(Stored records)
▽
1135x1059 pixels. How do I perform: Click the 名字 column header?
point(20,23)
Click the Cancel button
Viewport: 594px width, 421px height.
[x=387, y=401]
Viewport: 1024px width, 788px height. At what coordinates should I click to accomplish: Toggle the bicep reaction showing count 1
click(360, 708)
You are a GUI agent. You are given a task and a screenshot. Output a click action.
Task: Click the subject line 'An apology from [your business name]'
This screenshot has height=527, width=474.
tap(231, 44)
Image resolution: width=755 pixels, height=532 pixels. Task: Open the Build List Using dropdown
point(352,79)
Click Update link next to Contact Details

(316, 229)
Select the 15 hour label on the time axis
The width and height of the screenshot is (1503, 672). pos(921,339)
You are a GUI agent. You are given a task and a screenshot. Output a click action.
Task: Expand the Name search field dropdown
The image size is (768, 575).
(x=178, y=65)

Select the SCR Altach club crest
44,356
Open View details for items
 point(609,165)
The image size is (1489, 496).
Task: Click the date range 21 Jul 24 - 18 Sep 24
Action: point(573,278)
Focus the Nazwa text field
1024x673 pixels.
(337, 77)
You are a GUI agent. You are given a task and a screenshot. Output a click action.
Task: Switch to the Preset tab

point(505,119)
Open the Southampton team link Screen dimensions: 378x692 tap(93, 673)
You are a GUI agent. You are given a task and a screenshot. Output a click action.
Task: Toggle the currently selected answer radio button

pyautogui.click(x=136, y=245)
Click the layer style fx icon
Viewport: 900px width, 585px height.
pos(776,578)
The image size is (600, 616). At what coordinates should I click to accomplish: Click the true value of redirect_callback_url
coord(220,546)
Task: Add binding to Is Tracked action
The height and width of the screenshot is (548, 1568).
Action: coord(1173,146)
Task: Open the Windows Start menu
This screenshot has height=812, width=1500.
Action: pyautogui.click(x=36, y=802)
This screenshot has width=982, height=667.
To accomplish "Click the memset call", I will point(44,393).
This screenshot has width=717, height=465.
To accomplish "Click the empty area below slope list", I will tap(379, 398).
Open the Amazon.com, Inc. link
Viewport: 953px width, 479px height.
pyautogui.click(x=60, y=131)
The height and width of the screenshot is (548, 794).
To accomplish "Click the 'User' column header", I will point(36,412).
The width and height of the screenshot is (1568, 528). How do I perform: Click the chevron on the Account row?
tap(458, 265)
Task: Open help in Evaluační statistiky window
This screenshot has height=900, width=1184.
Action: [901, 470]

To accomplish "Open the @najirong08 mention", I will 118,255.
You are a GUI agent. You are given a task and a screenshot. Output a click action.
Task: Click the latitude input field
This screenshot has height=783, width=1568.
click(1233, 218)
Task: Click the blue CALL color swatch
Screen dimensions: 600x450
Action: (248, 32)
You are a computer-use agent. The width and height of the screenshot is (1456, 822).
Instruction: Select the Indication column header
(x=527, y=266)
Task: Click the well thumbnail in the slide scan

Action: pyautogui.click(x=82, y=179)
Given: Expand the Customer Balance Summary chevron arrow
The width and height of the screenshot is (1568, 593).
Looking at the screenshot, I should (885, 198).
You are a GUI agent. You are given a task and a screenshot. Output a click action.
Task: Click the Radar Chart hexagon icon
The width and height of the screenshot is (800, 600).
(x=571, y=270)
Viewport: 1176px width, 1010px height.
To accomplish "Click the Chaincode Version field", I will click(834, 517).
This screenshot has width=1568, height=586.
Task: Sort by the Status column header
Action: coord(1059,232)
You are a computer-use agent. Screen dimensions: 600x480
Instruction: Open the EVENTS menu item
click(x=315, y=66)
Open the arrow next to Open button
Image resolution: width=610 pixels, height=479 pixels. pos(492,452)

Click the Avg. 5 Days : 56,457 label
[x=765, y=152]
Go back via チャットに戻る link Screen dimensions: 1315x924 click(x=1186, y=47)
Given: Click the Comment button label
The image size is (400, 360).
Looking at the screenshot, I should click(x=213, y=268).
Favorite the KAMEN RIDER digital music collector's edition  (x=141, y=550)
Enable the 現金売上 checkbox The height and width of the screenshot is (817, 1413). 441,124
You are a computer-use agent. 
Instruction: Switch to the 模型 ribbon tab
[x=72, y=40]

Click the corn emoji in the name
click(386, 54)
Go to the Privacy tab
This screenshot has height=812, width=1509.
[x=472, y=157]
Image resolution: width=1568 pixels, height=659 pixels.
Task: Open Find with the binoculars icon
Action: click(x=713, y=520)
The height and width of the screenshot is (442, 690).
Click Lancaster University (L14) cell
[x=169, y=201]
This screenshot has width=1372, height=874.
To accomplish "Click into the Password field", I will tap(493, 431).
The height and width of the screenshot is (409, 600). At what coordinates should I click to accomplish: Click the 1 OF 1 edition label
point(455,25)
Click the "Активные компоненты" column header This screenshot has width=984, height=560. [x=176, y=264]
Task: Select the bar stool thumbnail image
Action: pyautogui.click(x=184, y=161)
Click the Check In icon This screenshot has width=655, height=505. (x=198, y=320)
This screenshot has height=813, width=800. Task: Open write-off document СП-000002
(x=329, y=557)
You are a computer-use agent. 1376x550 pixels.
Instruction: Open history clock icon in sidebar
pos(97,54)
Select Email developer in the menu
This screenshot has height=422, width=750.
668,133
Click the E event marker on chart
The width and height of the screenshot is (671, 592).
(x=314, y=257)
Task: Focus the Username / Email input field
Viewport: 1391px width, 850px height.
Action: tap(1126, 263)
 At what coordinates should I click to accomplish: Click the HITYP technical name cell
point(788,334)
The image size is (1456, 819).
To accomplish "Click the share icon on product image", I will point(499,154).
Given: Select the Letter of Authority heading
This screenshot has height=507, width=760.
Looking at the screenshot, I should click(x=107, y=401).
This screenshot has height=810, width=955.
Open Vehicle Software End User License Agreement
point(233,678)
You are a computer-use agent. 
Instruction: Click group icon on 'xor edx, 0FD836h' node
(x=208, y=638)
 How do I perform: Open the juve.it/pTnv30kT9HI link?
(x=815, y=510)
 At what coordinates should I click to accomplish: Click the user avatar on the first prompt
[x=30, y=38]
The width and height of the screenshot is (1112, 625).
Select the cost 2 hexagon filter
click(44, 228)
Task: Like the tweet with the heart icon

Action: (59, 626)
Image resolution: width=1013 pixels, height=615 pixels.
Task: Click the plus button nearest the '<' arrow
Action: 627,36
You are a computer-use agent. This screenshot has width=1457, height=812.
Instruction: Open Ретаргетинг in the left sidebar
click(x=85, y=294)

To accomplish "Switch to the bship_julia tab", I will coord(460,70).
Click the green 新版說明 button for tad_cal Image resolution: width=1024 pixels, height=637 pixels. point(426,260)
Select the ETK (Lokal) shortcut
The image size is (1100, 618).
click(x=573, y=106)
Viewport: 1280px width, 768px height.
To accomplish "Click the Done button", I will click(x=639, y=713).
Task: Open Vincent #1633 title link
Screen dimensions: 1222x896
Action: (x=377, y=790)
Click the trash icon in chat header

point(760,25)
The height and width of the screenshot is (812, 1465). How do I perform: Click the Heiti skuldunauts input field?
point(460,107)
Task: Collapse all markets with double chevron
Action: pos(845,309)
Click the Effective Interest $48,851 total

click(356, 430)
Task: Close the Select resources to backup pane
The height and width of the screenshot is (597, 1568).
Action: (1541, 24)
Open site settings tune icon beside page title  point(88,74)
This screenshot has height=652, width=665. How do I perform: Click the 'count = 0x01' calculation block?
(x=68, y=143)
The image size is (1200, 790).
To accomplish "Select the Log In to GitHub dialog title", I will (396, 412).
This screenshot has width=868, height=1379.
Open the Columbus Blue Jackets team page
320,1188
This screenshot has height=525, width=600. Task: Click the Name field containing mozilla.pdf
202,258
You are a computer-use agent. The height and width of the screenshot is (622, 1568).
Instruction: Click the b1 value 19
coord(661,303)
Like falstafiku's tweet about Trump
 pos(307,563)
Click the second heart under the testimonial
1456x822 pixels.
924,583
△
Task to complete: Determine which lines above include the word "title", and report those lines in full.

Answer for the task:
Task: Open Vincent #1633 title link
Open site settings tune icon beside page title  point(88,74)
To accomplish "Select the Log In to GitHub dialog title", I will (396, 412).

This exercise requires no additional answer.